What are you most looking forward to during the 2013 Legislative Session.

The end of the session!

If you could have another lobbyist’s client list, it would be…

GrayRobinson’s client list because it is varied and interesting

Professional accomplishment of which you are most proud?

Becoming President & CEO of Associated Industries of Florida

Lobbyists are often accused of wearing Gucci loafers; do you own a pair of Gucci loafers? If not, why not?

No Gucci shoes, but Allen Edmonds and Johnston Murphy yes; I don’t care for Gucci shoes

Who is your favorite Florida Capitol Press Corp reporter and why?

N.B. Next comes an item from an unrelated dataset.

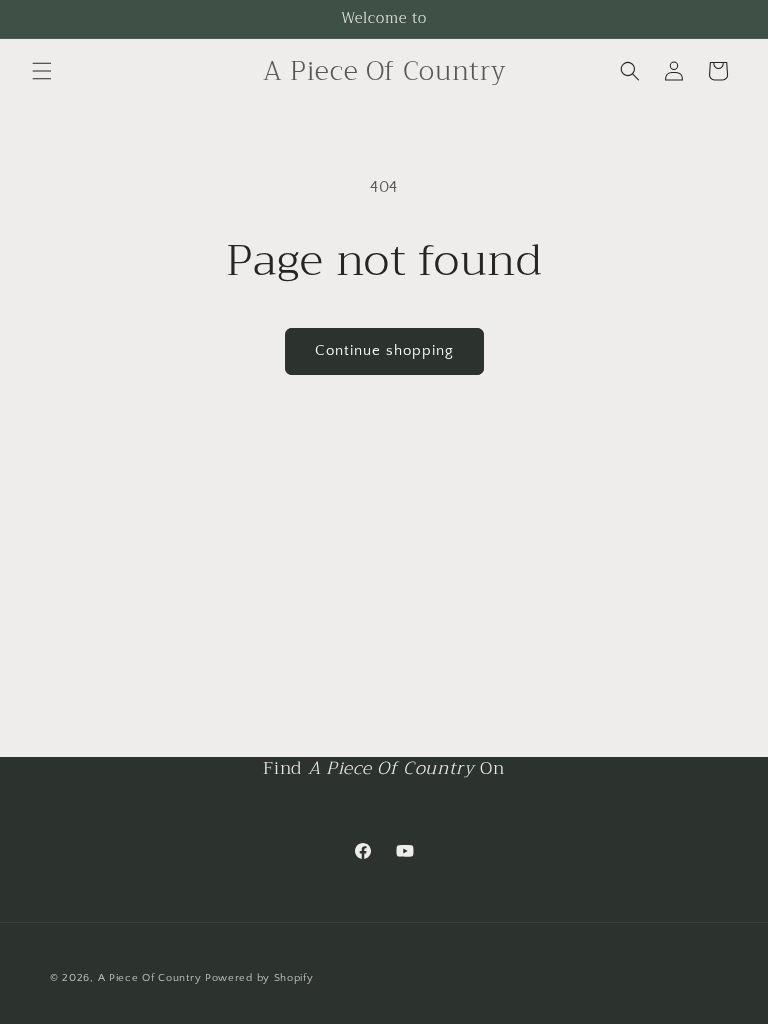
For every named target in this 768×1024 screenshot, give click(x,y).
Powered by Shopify (259, 978)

Steve Bousquet because he has always been a professional and I’ve had a lot of positive interactions with him over the years and when he has been critical of me or my actions he has been fair about it; I’d add that a very close second is Lucy Morgan who I admire for her tenacity and longevity!

Other than SaintPetersBlog.com, your reading list includes…

Sunshine State News because I appreciate the conservative bent and I enjoy reading Nancy Smith’s columns; next is BIZPAC Review, Sayfie Review, Larry Sabato’s Crystal Ball, and the Southern Political Reporter

What swear word do you use most often?


The best hotel in Florida is…

The Breakers because of its inherent beauty, the gorgeous ceilings and the exquisite location; the service is excellent and I know the management

You’ve just learned that you will be hosting a morning talk show about Florida politics. Who are the first four guests you’d invite to appear?

Governor Rick Scott, former Senator Rod Smith, former Speaker of the House Allan Bense and Marian Johnson of the Florida Chamber.

Favorite movie.

My Cousin Vinny because I always wanted to be a lawyer and it’s very funny movie; I love the Brooklyn accents and the characters; the best part of the movie is when Vinny is trying to sleep and he asks the hotel desk manager if the train always comes through very early in the morning;

Before the ‘gift ban’, what was your favorite restaurant in Tallahassee? What is your favorite today?

Before Gift Ban: Governors Club and the same afterwards; Georgio’s is another favorite along with Avenue, Marie Livingston’s and now Massa

When you pig out, what do you eat?

Frozen Yogurt; I love White Chocolate Mousse from TCBY with fresh strawberries but my absolute favorite is ¾ White Chocolate Mouse with ¼ Orange Sorbet which comes out like an Orange Freeze ice cream bar which I have fond memories from my childhood.

If you could have dinner with a historical figure no longer living, who would it be?

John F. Kennedy; I’ve had an obsession with JFK since I was 8 years old and watched the Presidential Debate against Nixon – which is why I became a Democrat; I have a huge collection of JFK books, photographs, a PT-109 tie bar, political buttons, medals, etc. The best recent book about JFK is Chris Mathew’s Jack Kennedy: An Elusive Hero; importantly I learned two things: that JFK was a conservative to begin with and he had to overcome the suspicions of the Adlai Stevenson’s liberal wing of the party, and second that the then-three Catholic Governors of California, Ohio and Pennsylvania all believed strongly that a Catholic could never be elected President of the USA.